- Exercise details -
Whenever a line in the entries below contains the string "click", copy that line.

[Data items]
****************************************

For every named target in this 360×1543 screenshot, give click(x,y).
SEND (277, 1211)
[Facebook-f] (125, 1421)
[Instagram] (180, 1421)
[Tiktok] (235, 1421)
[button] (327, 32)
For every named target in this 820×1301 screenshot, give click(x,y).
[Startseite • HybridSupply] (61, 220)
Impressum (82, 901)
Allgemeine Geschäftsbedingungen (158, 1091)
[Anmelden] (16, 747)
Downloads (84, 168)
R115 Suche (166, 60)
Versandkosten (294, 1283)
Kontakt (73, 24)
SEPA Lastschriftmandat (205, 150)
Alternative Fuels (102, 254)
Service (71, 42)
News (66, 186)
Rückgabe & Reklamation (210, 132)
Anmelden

****************************************

- Response -
For every named target in this 360×1543 screenshot, give click(x,y).
For every named target in this 820×1301 screenshot, give click(x,y).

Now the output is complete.